Items from a data source:

__________

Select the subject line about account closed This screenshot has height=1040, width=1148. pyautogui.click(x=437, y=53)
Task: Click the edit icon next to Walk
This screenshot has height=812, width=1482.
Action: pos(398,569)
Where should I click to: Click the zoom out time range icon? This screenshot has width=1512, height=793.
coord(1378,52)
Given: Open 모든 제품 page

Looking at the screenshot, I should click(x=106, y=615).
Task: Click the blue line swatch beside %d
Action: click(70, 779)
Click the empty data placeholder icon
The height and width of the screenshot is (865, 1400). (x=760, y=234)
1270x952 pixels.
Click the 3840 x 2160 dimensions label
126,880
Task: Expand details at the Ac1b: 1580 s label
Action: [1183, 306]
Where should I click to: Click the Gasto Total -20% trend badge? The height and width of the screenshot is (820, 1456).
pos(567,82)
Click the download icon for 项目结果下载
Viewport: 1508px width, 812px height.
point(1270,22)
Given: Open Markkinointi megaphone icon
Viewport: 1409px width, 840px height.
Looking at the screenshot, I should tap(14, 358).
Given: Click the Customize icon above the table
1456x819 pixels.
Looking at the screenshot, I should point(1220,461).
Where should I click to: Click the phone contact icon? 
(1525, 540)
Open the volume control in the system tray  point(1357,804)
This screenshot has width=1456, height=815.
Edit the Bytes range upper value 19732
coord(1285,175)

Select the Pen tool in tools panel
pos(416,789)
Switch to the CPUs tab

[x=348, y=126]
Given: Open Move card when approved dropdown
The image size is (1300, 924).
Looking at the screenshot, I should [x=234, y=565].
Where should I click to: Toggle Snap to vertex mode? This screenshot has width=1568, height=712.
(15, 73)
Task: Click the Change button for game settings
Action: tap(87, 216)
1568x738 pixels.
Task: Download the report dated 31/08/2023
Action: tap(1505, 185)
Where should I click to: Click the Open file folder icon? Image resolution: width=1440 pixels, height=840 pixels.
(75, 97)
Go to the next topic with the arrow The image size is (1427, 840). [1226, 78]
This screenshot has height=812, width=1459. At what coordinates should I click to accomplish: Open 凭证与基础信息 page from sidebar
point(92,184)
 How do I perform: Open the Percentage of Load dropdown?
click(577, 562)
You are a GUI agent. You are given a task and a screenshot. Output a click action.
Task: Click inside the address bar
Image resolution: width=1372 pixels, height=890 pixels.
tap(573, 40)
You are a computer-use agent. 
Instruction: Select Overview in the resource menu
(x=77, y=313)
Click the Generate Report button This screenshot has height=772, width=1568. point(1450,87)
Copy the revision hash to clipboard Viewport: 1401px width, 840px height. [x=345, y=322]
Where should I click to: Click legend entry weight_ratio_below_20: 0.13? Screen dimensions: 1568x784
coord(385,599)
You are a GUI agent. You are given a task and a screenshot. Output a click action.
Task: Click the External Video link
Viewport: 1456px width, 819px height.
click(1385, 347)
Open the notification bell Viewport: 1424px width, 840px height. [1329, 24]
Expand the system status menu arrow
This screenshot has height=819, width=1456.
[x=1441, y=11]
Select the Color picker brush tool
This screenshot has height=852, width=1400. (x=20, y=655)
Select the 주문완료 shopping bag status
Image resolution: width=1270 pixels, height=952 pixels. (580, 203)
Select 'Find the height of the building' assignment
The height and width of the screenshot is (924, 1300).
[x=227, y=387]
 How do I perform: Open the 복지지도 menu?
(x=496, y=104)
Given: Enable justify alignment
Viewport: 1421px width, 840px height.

__________

● BRIEF
Set down the entries again exactly as they are.

● ANSWER TO THIS EXERCISE
Select the subject line about account closed This screenshot has height=1040, width=1148. pyautogui.click(x=437, y=53)
Task: Click the edit icon next to Walk
This screenshot has height=812, width=1482.
Action: pos(398,569)
Where should I click to: Click the zoom out time range icon? This screenshot has width=1512, height=793.
coord(1378,52)
Given: Open 모든 제품 page

Looking at the screenshot, I should click(x=106, y=615).
Task: Click the blue line swatch beside %d
Action: click(70, 779)
Click the empty data placeholder icon
The height and width of the screenshot is (865, 1400). (x=760, y=234)
1270x952 pixels.
Click the 3840 x 2160 dimensions label
126,880
Task: Expand details at the Ac1b: 1580 s label
Action: [1183, 306]
Where should I click to: Click the Gasto Total -20% trend badge? The height and width of the screenshot is (820, 1456).
pos(567,82)
Click the download icon for 项目结果下载
Viewport: 1508px width, 812px height.
point(1270,22)
Given: Open Markkinointi megaphone icon
Viewport: 1409px width, 840px height.
Looking at the screenshot, I should tap(14, 358).
Given: Click the Customize icon above the table
1456x819 pixels.
Looking at the screenshot, I should point(1220,461).
Where should I click to: Click the phone contact icon? 
(1525, 540)
Open the volume control in the system tray  point(1357,804)
This screenshot has width=1456, height=815.
Edit the Bytes range upper value 19732
coord(1285,175)

Select the Pen tool in tools panel
pos(416,789)
Switch to the CPUs tab

[x=348, y=126]
Given: Open Move card when approved dropdown
The image size is (1300, 924).
Looking at the screenshot, I should [x=234, y=565].
Where should I click to: Toggle Snap to vertex mode? This screenshot has width=1568, height=712.
(15, 73)
Task: Click the Change button for game settings
Action: tap(87, 216)
1568x738 pixels.
Task: Download the report dated 31/08/2023
Action: tap(1505, 185)
Where should I click to: Click the Open file folder icon? Image resolution: width=1440 pixels, height=840 pixels.
(75, 97)
Go to the next topic with the arrow The image size is (1427, 840). [1226, 78]
This screenshot has height=812, width=1459. At what coordinates should I click to accomplish: Open 凭证与基础信息 page from sidebar
point(92,184)
 How do I perform: Open the Percentage of Load dropdown?
click(577, 562)
You are a GUI agent. You are given a task and a screenshot. Output a click action.
Task: Click inside the address bar
Image resolution: width=1372 pixels, height=890 pixels.
tap(573, 40)
You are a computer-use agent. 
Instruction: Select Overview in the resource menu
(x=77, y=313)
Click the Generate Report button This screenshot has height=772, width=1568. point(1450,87)
Copy the revision hash to clipboard Viewport: 1401px width, 840px height. [x=345, y=322]
Where should I click to: Click legend entry weight_ratio_below_20: 0.13? Screen dimensions: 1568x784
coord(385,599)
You are a GUI agent. You are given a task and a screenshot. Output a click action.
Task: Click the External Video link
Viewport: 1456px width, 819px height.
click(1385, 347)
Open the notification bell Viewport: 1424px width, 840px height. [1329, 24]
Expand the system status menu arrow
This screenshot has height=819, width=1456.
[x=1441, y=11]
Select the Color picker brush tool
This screenshot has height=852, width=1400. (x=20, y=655)
Select the 주문완료 shopping bag status
Image resolution: width=1270 pixels, height=952 pixels. (580, 203)
Select 'Find the height of the building' assignment
The height and width of the screenshot is (924, 1300).
[x=227, y=387]
 How do I perform: Open the 복지지도 menu?
(x=496, y=104)
Given: Enable justify alignment
Viewport: 1421px width, 840px height.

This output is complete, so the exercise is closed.